Now more than ever, don’t let the racists and fascists divide us
Earlier this year, over a hundred organizations signed the statement against Islamophobia, promoted by UCFR following the terrible attacks in Paris in January 2015. Now, we find ourselves in an even more horrific situation.
On 13 November, 130 people died in a Paris in an attack claimed by ISIS/Daesh. This is the latest in a seemingly endless tragic list. On 12 November, some 40 people died in a bombing in Beirut; on 20 November, 21 people in another in Mali. Meanwhile, the massacre in Syria continues, caused by many different forces.

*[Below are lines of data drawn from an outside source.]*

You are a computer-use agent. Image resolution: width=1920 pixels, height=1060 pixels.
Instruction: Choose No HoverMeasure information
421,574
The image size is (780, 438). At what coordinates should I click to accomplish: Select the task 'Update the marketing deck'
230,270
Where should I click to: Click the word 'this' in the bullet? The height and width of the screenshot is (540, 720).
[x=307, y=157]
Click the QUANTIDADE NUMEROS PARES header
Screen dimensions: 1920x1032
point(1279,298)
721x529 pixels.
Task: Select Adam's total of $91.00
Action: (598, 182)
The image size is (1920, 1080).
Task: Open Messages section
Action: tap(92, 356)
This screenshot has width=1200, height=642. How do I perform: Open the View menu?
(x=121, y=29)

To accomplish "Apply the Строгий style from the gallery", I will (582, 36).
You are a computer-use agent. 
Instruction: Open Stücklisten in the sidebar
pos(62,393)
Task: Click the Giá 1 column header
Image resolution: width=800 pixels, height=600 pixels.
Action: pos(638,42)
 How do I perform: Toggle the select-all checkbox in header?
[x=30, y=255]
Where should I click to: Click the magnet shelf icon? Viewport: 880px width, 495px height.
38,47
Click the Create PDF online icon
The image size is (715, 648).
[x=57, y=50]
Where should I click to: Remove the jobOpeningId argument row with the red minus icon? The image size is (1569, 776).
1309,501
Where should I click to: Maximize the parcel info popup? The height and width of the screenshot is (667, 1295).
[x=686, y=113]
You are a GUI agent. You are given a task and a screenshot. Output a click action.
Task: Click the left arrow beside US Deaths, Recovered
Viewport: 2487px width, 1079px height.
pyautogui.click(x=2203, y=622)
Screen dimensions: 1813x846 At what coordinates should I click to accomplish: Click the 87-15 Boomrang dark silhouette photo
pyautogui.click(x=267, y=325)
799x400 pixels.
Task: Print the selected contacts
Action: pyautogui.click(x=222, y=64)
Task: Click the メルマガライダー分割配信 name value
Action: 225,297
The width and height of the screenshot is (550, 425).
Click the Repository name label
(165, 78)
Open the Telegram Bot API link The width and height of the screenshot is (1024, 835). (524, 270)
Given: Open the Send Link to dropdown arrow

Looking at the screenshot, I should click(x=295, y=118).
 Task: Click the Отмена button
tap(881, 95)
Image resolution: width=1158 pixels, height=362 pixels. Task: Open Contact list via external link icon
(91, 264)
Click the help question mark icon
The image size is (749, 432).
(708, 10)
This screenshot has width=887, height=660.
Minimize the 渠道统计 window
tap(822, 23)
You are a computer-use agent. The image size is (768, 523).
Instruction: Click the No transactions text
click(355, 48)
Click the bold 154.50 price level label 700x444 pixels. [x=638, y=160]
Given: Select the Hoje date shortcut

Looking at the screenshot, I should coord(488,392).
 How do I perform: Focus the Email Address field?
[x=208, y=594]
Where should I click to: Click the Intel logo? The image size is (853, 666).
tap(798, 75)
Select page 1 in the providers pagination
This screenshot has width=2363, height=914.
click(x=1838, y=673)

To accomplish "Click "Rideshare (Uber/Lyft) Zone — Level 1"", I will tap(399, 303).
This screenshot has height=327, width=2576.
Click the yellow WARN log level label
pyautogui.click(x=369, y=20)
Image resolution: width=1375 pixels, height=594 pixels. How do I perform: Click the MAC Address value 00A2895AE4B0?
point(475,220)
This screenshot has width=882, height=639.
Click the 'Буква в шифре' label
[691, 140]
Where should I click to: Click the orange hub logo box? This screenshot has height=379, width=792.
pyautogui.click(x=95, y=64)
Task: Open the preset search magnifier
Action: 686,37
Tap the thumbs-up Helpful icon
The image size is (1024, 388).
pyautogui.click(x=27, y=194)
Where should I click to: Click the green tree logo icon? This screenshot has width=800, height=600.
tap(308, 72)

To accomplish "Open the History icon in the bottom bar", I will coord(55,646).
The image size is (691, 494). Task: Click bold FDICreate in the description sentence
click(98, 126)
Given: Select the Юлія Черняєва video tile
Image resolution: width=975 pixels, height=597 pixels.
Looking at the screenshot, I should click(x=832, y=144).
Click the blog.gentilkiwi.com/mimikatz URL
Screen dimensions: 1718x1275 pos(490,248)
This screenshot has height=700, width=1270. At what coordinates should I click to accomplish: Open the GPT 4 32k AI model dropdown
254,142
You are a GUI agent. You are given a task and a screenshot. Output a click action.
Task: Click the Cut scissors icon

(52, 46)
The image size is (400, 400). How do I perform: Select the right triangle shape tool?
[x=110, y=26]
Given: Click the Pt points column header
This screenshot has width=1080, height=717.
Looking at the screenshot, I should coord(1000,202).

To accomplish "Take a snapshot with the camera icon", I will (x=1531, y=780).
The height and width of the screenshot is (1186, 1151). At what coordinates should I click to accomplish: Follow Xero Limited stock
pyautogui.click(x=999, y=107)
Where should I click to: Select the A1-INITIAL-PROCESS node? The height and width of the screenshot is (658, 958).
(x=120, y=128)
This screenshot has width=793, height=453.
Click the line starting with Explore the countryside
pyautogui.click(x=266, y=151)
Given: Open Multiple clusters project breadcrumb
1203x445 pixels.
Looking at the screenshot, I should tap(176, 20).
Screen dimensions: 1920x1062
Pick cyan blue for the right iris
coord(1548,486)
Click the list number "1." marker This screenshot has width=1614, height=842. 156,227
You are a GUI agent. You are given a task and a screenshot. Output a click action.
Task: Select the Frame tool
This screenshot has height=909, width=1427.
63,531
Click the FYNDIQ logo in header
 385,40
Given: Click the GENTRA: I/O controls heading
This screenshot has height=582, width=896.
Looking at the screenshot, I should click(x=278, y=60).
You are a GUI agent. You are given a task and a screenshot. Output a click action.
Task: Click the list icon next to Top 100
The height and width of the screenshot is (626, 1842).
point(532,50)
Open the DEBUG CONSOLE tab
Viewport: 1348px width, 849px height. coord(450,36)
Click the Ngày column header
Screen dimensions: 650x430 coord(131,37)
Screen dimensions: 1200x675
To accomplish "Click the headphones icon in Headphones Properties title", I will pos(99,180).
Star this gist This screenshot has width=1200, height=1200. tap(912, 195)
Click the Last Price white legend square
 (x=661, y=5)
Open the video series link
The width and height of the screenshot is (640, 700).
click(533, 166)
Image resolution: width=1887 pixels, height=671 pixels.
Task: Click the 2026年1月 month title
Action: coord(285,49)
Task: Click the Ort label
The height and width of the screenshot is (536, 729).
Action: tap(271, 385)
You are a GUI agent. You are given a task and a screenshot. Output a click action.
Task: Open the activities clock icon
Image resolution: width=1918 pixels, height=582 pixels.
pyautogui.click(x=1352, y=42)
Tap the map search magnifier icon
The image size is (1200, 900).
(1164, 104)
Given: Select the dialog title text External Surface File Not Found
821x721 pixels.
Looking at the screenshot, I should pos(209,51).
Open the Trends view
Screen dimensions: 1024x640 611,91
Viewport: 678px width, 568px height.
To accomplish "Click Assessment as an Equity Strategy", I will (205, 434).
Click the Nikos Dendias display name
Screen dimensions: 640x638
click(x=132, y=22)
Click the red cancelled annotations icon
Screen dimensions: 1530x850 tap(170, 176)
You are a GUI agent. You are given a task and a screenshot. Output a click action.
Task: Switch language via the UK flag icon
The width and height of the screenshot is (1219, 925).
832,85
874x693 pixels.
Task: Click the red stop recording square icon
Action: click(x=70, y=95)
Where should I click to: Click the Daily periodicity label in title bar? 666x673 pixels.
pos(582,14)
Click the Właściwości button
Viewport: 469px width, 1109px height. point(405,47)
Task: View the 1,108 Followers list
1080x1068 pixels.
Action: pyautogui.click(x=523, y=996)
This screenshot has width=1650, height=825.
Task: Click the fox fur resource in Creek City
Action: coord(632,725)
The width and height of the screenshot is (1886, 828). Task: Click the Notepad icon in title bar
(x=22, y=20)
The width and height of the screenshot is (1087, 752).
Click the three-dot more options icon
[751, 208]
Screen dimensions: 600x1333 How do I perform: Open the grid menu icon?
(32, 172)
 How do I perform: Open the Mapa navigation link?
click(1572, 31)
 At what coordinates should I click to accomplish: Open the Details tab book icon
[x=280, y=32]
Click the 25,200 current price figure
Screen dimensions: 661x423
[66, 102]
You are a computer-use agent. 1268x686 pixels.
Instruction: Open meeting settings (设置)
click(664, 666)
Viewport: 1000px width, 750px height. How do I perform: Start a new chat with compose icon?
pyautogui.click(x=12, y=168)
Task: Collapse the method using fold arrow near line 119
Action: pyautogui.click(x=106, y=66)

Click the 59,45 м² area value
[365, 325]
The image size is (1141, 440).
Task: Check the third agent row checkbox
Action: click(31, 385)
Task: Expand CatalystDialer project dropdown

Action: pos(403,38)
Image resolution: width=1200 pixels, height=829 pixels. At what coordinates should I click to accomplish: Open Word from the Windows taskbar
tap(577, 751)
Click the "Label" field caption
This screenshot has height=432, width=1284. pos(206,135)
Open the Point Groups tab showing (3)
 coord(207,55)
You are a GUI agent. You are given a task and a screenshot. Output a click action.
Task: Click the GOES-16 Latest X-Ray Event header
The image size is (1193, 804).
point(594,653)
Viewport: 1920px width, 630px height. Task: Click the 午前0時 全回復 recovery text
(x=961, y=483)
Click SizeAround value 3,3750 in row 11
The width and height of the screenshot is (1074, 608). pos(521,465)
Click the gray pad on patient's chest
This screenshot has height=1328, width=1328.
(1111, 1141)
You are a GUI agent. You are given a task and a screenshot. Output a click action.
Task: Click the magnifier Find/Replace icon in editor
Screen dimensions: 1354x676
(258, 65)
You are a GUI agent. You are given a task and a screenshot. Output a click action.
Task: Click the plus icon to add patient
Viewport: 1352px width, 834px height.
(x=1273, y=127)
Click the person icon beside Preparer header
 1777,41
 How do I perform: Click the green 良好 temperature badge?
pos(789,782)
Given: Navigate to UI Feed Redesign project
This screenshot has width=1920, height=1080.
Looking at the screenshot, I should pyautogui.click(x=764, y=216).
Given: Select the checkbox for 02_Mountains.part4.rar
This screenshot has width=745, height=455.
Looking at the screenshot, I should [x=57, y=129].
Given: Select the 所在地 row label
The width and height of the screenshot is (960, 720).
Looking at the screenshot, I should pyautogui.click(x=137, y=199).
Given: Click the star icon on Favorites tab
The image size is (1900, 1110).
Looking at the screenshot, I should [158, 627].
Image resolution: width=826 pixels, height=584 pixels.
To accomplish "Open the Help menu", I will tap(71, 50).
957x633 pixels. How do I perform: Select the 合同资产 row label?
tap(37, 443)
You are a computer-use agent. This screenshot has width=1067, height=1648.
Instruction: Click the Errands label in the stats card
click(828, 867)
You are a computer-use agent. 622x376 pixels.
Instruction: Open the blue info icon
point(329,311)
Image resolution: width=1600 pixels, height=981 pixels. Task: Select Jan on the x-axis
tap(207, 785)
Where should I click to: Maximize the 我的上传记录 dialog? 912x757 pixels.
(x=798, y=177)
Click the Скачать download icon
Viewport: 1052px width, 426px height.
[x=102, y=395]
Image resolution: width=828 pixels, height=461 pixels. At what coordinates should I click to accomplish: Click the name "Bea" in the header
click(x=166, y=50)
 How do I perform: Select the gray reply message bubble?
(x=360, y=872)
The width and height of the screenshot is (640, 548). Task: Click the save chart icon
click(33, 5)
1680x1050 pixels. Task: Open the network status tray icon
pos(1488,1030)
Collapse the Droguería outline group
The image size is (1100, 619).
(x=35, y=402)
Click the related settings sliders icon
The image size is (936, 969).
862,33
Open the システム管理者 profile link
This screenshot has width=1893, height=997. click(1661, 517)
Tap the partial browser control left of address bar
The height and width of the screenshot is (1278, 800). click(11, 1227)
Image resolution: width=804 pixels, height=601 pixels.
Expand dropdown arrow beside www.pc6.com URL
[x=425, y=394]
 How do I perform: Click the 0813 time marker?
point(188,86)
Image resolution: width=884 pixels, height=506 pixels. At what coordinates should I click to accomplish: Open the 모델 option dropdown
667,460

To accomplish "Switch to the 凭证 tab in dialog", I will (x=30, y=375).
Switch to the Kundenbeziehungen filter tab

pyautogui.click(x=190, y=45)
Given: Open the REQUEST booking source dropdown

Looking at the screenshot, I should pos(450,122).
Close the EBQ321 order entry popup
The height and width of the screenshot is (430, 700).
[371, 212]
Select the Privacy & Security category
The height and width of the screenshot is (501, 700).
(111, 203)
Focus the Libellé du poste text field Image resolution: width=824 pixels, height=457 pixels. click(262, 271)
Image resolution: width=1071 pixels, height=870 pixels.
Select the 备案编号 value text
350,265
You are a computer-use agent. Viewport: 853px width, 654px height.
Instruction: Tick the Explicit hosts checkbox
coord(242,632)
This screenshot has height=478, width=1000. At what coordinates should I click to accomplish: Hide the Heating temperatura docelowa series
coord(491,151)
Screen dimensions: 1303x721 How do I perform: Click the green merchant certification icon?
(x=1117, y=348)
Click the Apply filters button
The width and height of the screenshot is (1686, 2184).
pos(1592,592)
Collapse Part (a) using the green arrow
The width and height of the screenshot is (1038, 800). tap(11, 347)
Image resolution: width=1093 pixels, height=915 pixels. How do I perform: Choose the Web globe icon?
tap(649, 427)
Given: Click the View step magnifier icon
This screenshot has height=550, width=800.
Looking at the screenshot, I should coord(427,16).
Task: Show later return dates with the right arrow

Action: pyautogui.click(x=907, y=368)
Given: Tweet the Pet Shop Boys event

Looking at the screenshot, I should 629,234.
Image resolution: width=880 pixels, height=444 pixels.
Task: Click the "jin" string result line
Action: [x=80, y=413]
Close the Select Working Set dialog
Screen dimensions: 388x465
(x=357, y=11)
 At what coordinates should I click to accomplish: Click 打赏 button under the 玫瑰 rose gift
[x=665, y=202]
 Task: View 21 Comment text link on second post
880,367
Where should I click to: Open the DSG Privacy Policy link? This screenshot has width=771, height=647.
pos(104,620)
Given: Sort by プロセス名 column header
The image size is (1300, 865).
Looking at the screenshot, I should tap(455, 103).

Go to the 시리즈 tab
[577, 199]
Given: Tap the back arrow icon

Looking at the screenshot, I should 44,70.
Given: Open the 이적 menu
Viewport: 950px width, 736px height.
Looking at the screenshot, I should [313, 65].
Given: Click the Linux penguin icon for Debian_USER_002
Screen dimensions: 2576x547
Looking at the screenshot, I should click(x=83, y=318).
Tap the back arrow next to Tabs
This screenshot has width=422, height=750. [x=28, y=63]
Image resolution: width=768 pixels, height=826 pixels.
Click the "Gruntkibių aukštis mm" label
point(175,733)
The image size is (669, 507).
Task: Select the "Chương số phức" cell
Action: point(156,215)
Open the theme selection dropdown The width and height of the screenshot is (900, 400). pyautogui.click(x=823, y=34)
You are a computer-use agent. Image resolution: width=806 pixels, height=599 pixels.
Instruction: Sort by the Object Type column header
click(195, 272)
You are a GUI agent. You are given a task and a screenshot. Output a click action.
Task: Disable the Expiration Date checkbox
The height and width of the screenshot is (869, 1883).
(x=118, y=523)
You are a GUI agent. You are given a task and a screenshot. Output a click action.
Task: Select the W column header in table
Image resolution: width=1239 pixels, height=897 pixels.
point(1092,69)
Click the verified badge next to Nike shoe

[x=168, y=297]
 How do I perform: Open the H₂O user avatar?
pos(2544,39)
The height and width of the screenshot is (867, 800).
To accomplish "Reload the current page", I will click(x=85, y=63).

These attacks are terrible and totally unjustifiable; we condemn them unconditionally.
The events of Paris have unleashed a new wave of Islamophobic attacks. There is a completely unjustifiable attempt to blame Muslim people and their faith for the crimes of terrorists with whom they have no connection. Muslims and their organisations around the world have said it clearly; ISIS/Daesh does not represent them.
In Britain, Islamophobic hate crimes increased by 300% after the recent attacks; the attacks were mainly directed against women and girls wearing a hijab. The agency that collects the figures warns that they are incomplete because many victims are afraid to report assaults to the police.
In the Spanish State and Catalonia, there have been attacks on mosques —there was even an arson attack in Extremadura— but there is no systematic data.
The European far right is taking advantage of the situation to try to gain support. In Catalonia, though thankfully the fascist party Plataforma per Catalunya is very weak —last May it lost most of its councillors—, other formations promote racist and Islamophobic discourses, while even the fascist threat has not disappeared. We must be vigilant.
The rise of racism reflects the Islamophobic atmosphere fostered by official bodies. They stigmatise entire neighbourhoods and sectors of society, carrying out police operations in front of TV cameras. However, they don’t call together the media when —days, weeks or, in the case of the Raval 11, many years later— those detained are shown to be innocent.
The attacks are being used as an excuse to breach the international —and moral— law which obliges us to welcome refugees. There are accusations that refugees represent a threat, whereas the truth is that many people who are now desperately trying to reach Europe are fleeing situations of violence and terror even worse than what happened in Paris.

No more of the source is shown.